Grilled steak on the cutting board with temperature controller inside

Braisage et cuisson basse température par Hervé This

Braisage et cuisson à basse température, nous connaissons bien ce monde : à côté de quelques personnalités merveilleuses, il y a les haineux, les jaloux, les méchants et les autoritaires, par exemple. Bien sûr, il en va de notre joie de vivre de ne pas accorder la moindre attention à tous ceux qui ne sont pas droits et bons, mais je propose aujourd’hui mieux : utiliser leurs « aboiements » pour faire mieux que nous ne ferions.

C’est ainsi que je propose de partir d’une remarque d’un « méchant » pour mieux comprendre l’intéret des cuissons à basse température. Notre homme faisait une de ces observations que j’ai entendues mille fois, à propos d’innovation : d’abord ils disent que c’est impossible, puis ils disent que c’est évident, et ils finissent par dire que c’était connu depuis longtemps. En l’occurrence, la remarque portait sur la cuisson à basse température, dont il était dit que ce n’était que du braisage. Que du braisage ? Certainement pas !

Commençons par lire les bons auteurs anciens, telle Madame Saint-Ange, qui observe que le vrai braisage est merveilleux, ce qui est exact… à condition que l’on évite le « coup de feu » qui gâche tout.

Le braisage à la classique ? Dans un cocotte, on place du lard, des rondelles d’oignon, des rondelles de carotte, une pièce (par exemple de bœuf), puis on couvre de carottes, oignons et à nouveau lard. On enfourne à four très chaud, afin de faire brunir, puis on ajoute un verre de liquide (bouillon, eaux de vie, vin…) et on couvre, avant de chauffer longuement à four très doux. En fin de cuisson, on récupère le liquide dont on fait un velouté, en le cuisant longuement dans un roux, tout en dépouillant.

La proposition de la « cuisine moléculaire », dans les années 1980, a été d’importer en cuisine des thermocirculateurs pour chauffer de l’eau à des températures précisément contrôlées, eau où l’on plaçait les poches plastiques (qualité alimentaire!) où étaient placés les viandes ou poissons, éventuellement agrémentés d’ingrédients contribuant au goût. Et c’est ainsi que, après des cuissons très longues, on récupérait des viandes dont la cuisson s’apparentait à celle des « gigots de onze heures » ou des braisages les plus réussis.

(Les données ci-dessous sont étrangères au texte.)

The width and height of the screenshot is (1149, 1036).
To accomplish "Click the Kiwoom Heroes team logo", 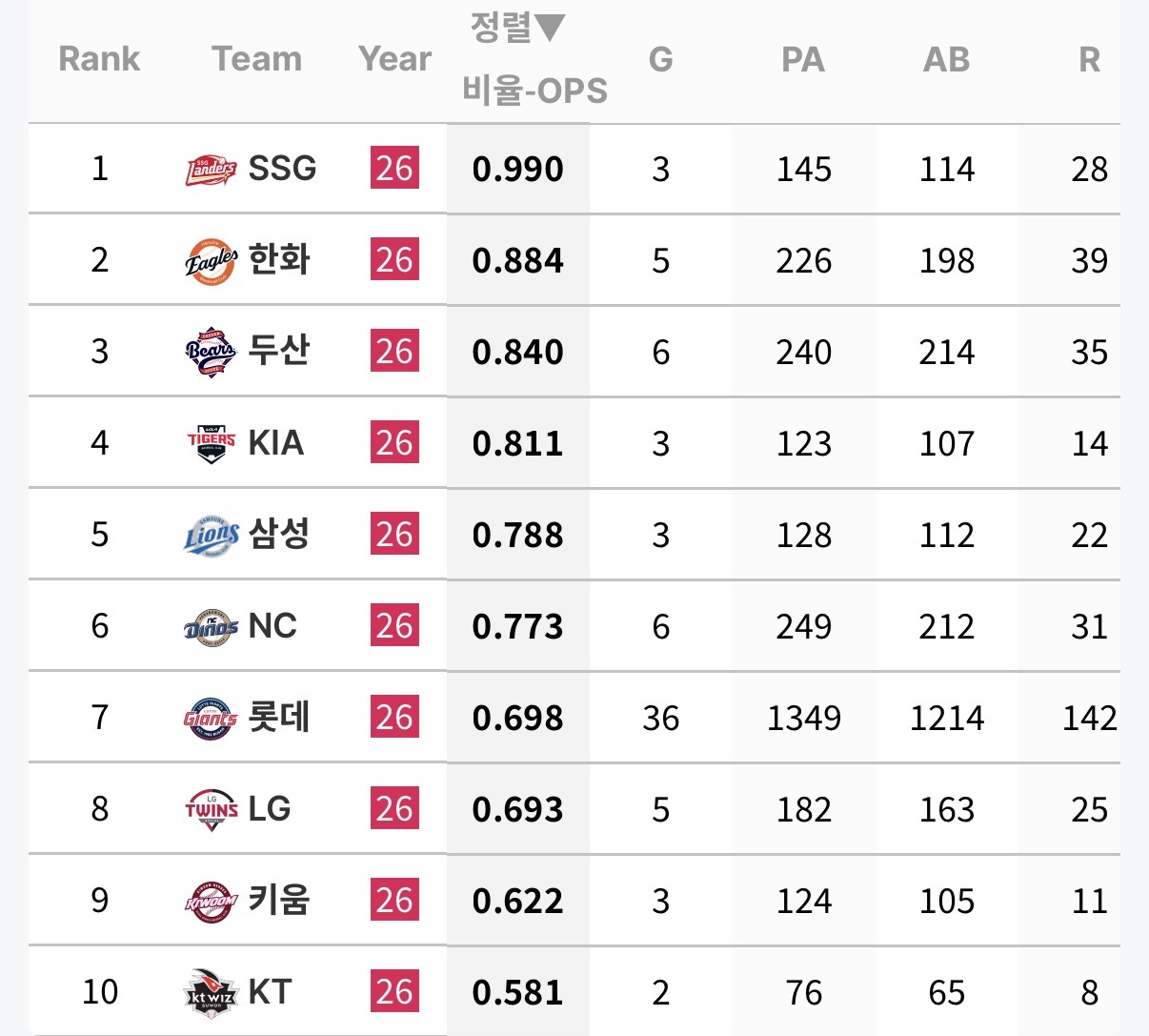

Oui, il y a une parenté, et l’on pourrait dire qu’une cuisson à basse température, mais cela n’est pas suffisamment précis, car une viande cuite à 60 degrés n’a rien à voir avec la même viande cuite à 80 degrés. Si les deux sont différentes, une seule peut être comparée au braisage, mais laquelle ? Décidément, il vaut mieux changer de siècle et savoir ce que l’on fait, au lieu de parler indistinctement d’un braisage. Et c’est ainsi que l’on parlera d’une viande cuite à basse température à 60 degrés, ou à 70 degrés, ou à 80 degrés, ou à 90 degrés (et tous les degrés intermédiaires, bien évidemment).

Pour des œufs, les effets sont encore plus net, car chaque degré au dessus de 60 degrés conduit à un œuf différent.

En ajoutant pour terminer une précision importante : pour des cuissons longues, il vaut mieux que la température soit prudemment supérieure à 60 degrés, car les températures trop basses risquent de faire fleurir les micro-organismes. D’ailleurs c’est sans doute une bonne pratique que de passer préalablement la viande à la salamandre, au four très chaud ou au décapeur thermique (on évite le chalumeau qui dépose des benzopyrènes toxiques), afin de tuer les micro-organismes présents en surface. Et l’on peut aussi passer un coup de chaud après cuisson, pour faire un bon croustillant d’un brun appétissant.